- [Records supplied]:
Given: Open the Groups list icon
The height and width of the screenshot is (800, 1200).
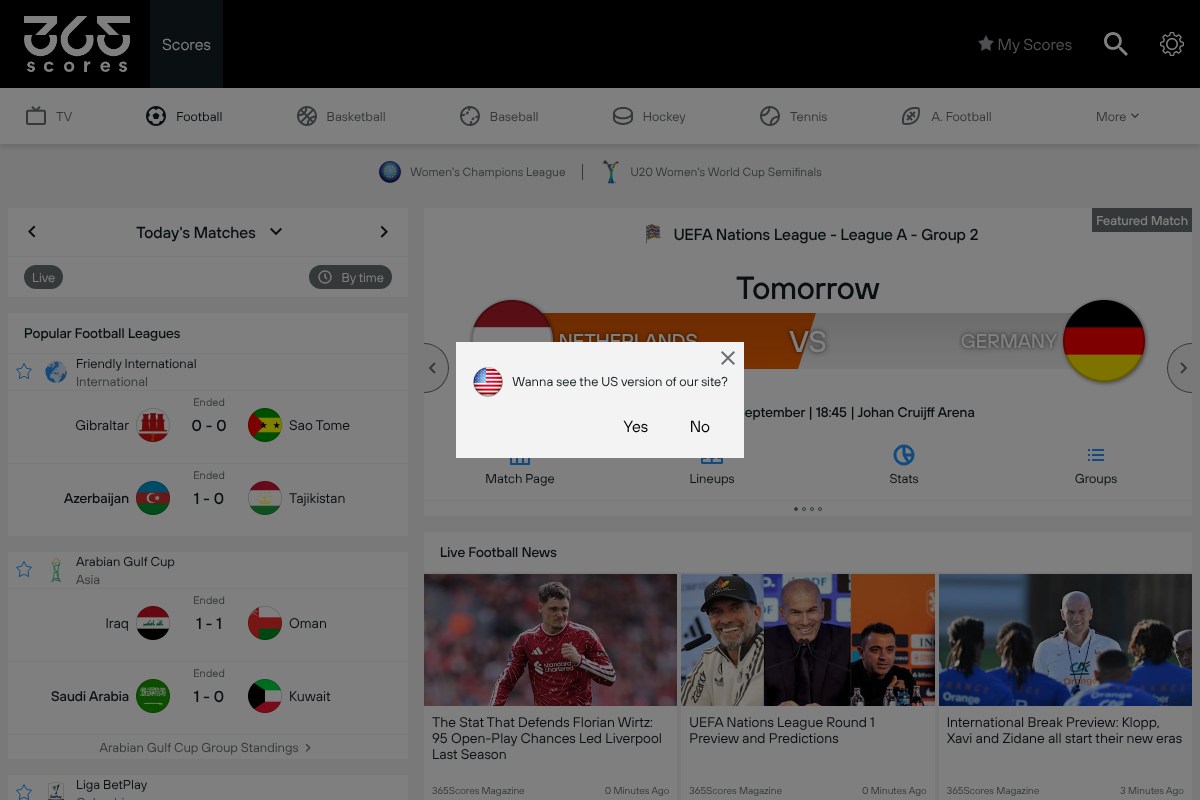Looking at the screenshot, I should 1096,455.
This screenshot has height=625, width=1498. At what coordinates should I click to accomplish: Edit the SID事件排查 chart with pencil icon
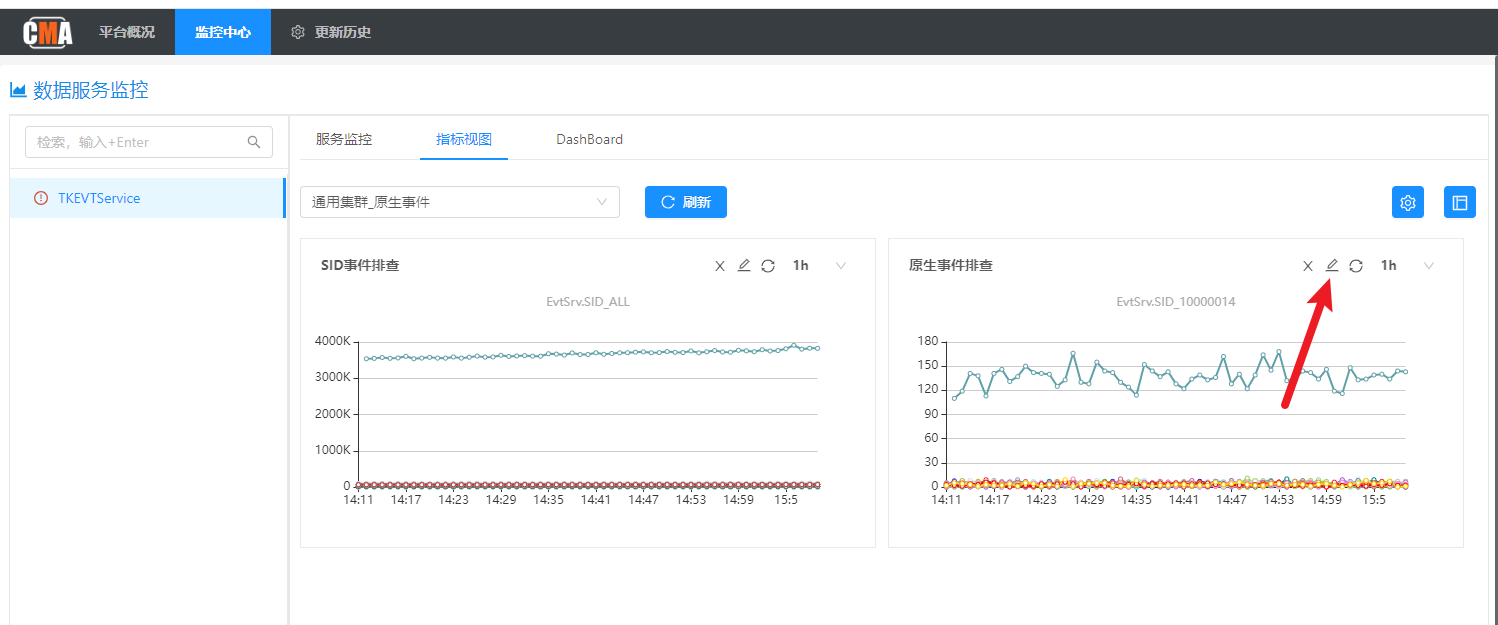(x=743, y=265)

==

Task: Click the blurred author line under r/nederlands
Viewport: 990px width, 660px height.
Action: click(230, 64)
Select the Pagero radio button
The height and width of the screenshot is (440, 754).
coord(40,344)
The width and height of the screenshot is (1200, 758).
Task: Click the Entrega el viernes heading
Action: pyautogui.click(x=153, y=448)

...

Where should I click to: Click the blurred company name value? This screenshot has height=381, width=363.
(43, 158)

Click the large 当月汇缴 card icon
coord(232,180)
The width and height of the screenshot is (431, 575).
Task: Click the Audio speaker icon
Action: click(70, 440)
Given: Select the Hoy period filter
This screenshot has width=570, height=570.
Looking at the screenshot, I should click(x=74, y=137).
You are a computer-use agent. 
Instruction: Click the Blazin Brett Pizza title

- [Prompt]:
For each line above that contains the word "Given", make a copy.

- [Answer below]:
Given: Open the Groups list icon
Given: Select the Hoy period filter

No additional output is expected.